Is psychoanalysis possible via a persons posting record?

If so, how accurate could it be? How much information would be required for a fairly accurate assessment to be made?

I seriously doubt it. A lot of what in communicated to a therapist or psychoanalyst, I’d imagine, is non-verbal.

Psychoanalysis is a lengthy process, requiring years of sessions generally. Not many psychiatrists are even trained to do classical psychoanalysis anymore. Doing it merely by reading someone’s posts would not be possible.

Isn’t it generally accepted that psychoanalysis is a steaming load of Freud?

So, there is no way a persons mental state can be sufficiently scientifically determined, merely by a persons message-board history? I thought that might be the case actually, but I was curious what others might think.

Sure, it’s possible to glean info and make tentative mental health diagnoses based on internet postings. It’s not nearly as accurate as doing it formally, and no competent professional would declare such diagnoses valid based solely on reading someone’s writing.

But you asked about psychoanalysis, not about someone’s mental state.

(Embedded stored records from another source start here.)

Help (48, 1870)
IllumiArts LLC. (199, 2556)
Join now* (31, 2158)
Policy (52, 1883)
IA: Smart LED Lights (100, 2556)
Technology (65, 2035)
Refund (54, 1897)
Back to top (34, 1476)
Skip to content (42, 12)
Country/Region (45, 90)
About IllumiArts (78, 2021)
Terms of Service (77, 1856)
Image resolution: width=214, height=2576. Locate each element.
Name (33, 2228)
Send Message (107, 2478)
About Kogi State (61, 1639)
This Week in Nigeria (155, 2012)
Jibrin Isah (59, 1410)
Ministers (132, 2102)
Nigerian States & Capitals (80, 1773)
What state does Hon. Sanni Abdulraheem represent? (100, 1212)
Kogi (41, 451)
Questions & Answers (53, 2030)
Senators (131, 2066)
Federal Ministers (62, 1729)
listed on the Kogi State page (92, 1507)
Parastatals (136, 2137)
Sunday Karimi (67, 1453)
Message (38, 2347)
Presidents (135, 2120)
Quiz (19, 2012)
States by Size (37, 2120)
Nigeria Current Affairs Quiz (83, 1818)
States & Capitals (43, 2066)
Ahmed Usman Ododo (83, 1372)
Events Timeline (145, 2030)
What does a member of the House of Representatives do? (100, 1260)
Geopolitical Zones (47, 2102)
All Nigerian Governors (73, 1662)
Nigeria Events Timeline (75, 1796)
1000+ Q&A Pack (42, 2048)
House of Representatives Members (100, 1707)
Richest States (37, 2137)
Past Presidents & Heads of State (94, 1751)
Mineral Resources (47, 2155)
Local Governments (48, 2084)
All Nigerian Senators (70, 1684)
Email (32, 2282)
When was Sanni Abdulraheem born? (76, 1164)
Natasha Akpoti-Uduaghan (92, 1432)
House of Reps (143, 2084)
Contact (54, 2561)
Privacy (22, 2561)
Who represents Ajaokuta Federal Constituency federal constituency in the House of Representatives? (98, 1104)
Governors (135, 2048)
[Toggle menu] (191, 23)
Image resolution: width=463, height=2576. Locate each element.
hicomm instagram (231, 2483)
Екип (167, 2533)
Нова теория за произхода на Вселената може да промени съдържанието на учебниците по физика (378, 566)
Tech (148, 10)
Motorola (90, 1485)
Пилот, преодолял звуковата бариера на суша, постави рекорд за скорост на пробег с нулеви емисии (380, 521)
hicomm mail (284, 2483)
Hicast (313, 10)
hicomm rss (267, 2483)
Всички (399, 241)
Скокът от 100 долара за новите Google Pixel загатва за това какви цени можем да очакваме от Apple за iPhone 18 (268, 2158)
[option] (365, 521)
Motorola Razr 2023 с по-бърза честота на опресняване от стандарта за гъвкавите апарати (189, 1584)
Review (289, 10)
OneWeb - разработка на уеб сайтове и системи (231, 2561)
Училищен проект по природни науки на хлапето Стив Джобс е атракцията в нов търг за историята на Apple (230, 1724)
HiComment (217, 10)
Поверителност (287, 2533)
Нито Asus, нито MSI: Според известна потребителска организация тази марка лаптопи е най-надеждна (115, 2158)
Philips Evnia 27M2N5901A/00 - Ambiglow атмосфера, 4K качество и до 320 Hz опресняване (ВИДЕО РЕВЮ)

Isn’t determining a persons mental state what psychoanalysis is all about, or have I got my psycho’s mixed up?

No, but it is true that most psychiatrists are steering away from seeking out a person’s root causes, in favor of viewing mental syndromes as a chronic condition that requires a lifetime of medication. Far more profitable that way.

Judging a person’s mind based on their posting history only tells you how much (or how little) of a life they have. :cool:

Analysis, as I understand it, is a very specific process, as **QtM **links to, no doubt, barely overlapping with posting.

I have thought it would be interesting to study someone’s psyche (in therapy) exclusively by words on-line–in some ways, I think the whole “non-verbal” part of the process that **Trocisp **alludes to above is wiggle room for therapists to go with their own subjective noise and bullshit, while being restricted to dealing with the words on the page means that their responses would need to follow more of a regimented pattern that could be observed in greater detail. IOW, if a therapist decided that one patient was being hostile in using a certain word, then he would have to show reasons why another patient who used that word was NOT being hostile in terms that his peers had to find reasonable. As I understand it, unless the session is actually being observed, the therapist would affirm that the hostility (or whatever) comes not only from the language (which the therapist would be supplying, with an unknown level of accuracy) but from the tone, body language, volume level, etc, which could be the therapist’s issues, not the patient’s.

Why dont you fuck off and die you evil, Venusian,money lending, scum.

And stop reading my thoughts or else my dad Jesus will burn your house down with his laser eyes.

Those biscuits are MINE!

Now, is Lust4Life acting up for the therapist,or is he truly bat-shit crazy? :slight_smile: How many more such outbursts would be required to make an educated guess?

I meant what Isaid about the biscuits.

You have mother issues, don’t you.

You zeem upzet. Please tell me zum more about how you feel about zis topic.

Not true. Most studies I’ve seen say that a combination of therapy and medication provides better results than either therapy or medication by itself.

The way you have it wouldn’t make any sense at all, since psychiatrists don’t make any money off of medications. That would be cutting their incomes rather than being profitable.

I hope nobody cites your post as an example of your mental state. :stuck_out_tongue:

I love biscuits.

Sometimes a biscuit is just a penis.

And I take it out once in awhile.

Ooh, I love penis and sausage gravy!

Just a little mixed up. Psychoanalysis is the particular process of therapy that Sigmund Freud advanced and requires a lengthy face to face interaction between the analyst and the subject. You’re talking about the more prosaic process of merely recognizing the symptoms of a mental disorder, which is certainly possible to do based on someone’s internet postings.